The most vivid example came in Trump’s ongoing feud with North Korean leader Kim Jong Un. In a speech to the United Nations in September, Trump called Kim “Rocket Man” – a simultaneous reference to North Korea’s missile program and the Elton John hit often played at Trump rallies during the 2016 campaign.
During the same speech, Trump said that the United States would “totally destroy North Korea” if it felt it had to do so.
In response, Kim called Trump “the mentally deranged U.S. dotard” and threatened to make him “pay dearly” for his rhetoric.
Trump called Kim “a sick puppy” – and modified his nickname to “Little Rocket Man” – on subsequent occasions.
A controversial condolence call
Trump had already shown during the 2016 campaign that he had no compunction about tangling with the relatives of U.S. troops killed in combat, if they criticized him.
Last year, it was Khizr and Ghazala Khan, the parents of a U.S. Army officer killed in Iraq in 2004. The Khans appeared at the 2016 Democratic National Convention in support of Hillary Clinton.
This October, it was the family of Army Sgt. La David Johnson, one of four U.S servicemen killed in an ambush in Niger.
The row began when Rep. Frederica Wilson (D-Fla.), a friend of the Johnson family, told a local NBC News affiliate in Miami that Trump had told Johnson’s widow, “you know, he must’ve known what he signed up for.”
Wilson accused the president of having been insensitive and said that Johnson’s widow, Myeshia Johnson, had said that Trump did not seem to recall her husband’s name.
On Twitter, Trump insisted that Wilson had “totally fabricated” what he had said. Members of Johnson’s family, however, stood by Wilson’s account.
The controversy followed on the heels of a related Trump flap, when he claimed, inaccurately, that former President Obama and other past presidents “didn’t make calls” to bereaved relatives.
Indictments
The Russian probe led by Mueller began delivering its most serious problems for Trump in late October, when former campaign chairman Paul Manafort and his associate Richard Gates were indicted on charges related to money laundering.
A lower-level campaign adviser, George Papadopoulos, was also indicted. The bigger threat for Team Trump in that instance was the revelation that Papadopoulos was cooperating with prosecutors.
The biggest news of all came in December, when Flynn, the former national security adviser, pleaded guilty to lying to the FBI.
Flynn, too, struck a deal with Mueller’s team.
Flynn’s flip is the single most dangerous element so far for Trump and his closest confidants.
Kirsten Gillibrand “would have done anything”
The president reacted explosively after Sen. Kirsten Gillibrand (D-N.Y.) said he should resign in light of the accusations of sexual assault and other misconduct that have been leveled against him by more than a dozen women.
“Lightweight Senator Kirsten Gillibrand, a total flunky for Charles E. Schumer and someone who would come to my office ‘begging’ for campaign contributions not so long ago (and would do anything for them), is now in the ring fighting against Trump,” he wrote on Twitter.
The suggestion that Gillibrand “would do anything” for campaign cash was widely seen as a sexual innuendo.
But White House press secretary Sarah Huckabee Sanders defended the president, arguing at a media briefing that “only if your mind is in the gutter would you have read it that way.”
Other female Democrats, including Warren, came to Gillibrand’s defense, as did a number of media figures.

### Exercise instructions
A. Answer these from the excerpt on Trump's controversies:
(i) What did Kim Jong Un call Trump in response to the United Nations speech?
(ii) In which country was Army Sgt. La David Johnson killed in an ambush?
(iii) What did Flynn plead guilty to in December?
B. Extend the excerpt on Trump's controversies by writing what comes after its final paragraph.
The material that comes next has no connection to the text about Trump's controversies.

### Information provided
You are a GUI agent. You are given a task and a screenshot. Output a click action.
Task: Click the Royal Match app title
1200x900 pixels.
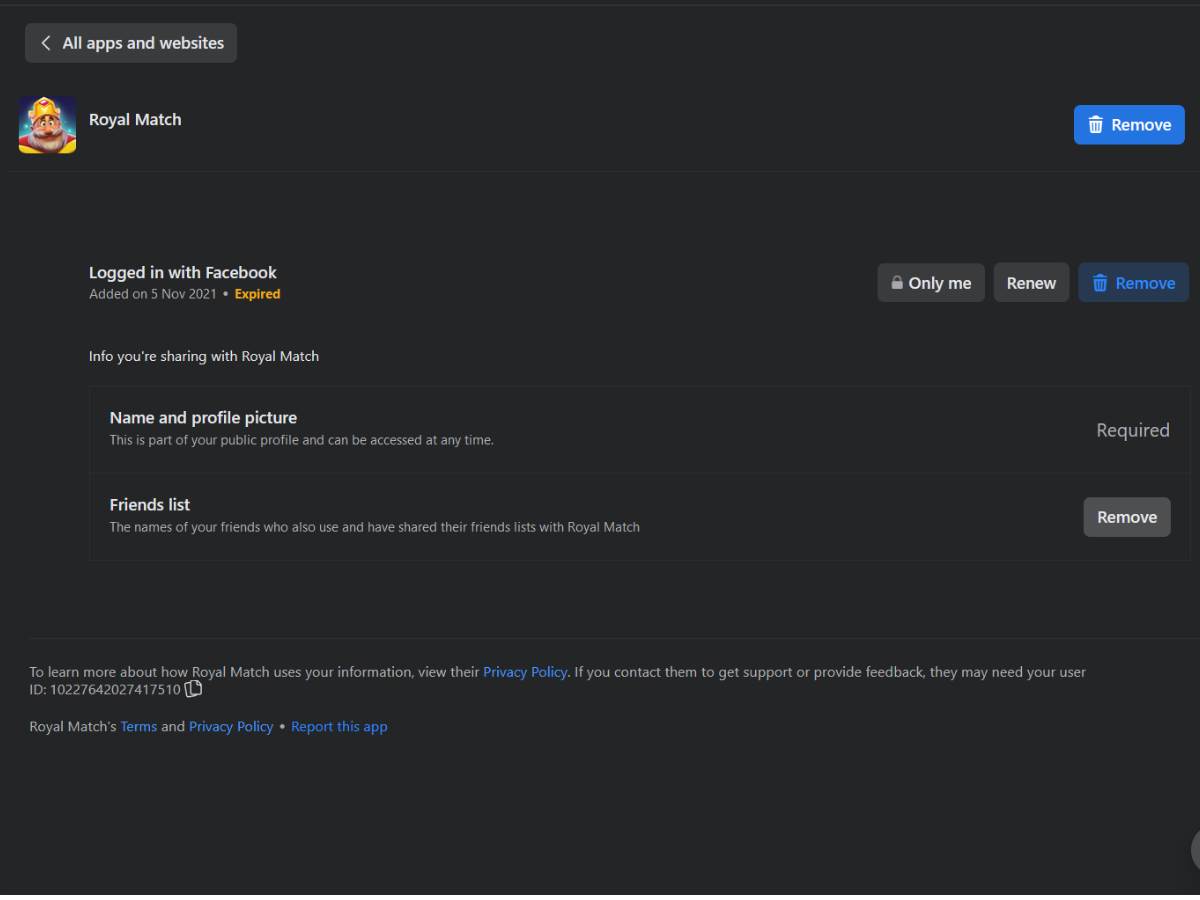(135, 119)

### Task responses
A.
(i) "the mentally deranged U.S. dotard"
(ii) Niger
(iii) Lying to the FBI

B.
Gillibrand herself accused Trump of “a sexist smear attempting to silence my voice.”
Sean Spicer and the inauguration crowd
Then-White House press secretary Sean Spicer set the tone for much of what was to come on the first full day of the Trump presidency, lambasting the media for their coverage of the previous day’s inauguration.
Among his criticisms was that the media had not recognized that “this was the largest audience to ever witness an inauguration, period, both in person and around the globe.”
The in-person crowd at Trump’s inauguration was significantly smaller than the audience for Obama’s equivalent event in January 2009, as photographic evidence made clear.
Spicer also got several other facts wrong in his broadside, but he continued to stand by it as long as he served in the White House.
After he left, he was asked by the New York Times if he regretted the episode.
“Of course I do, absolutely,” he replied.
The Mooch is loose
There has never been a White House communications director quite like Anthony Scaramucci.
The financier and Trump friend – “The Mooch” to fans and foes alike – was appointed by Trump on July 21, and fired 10 days later.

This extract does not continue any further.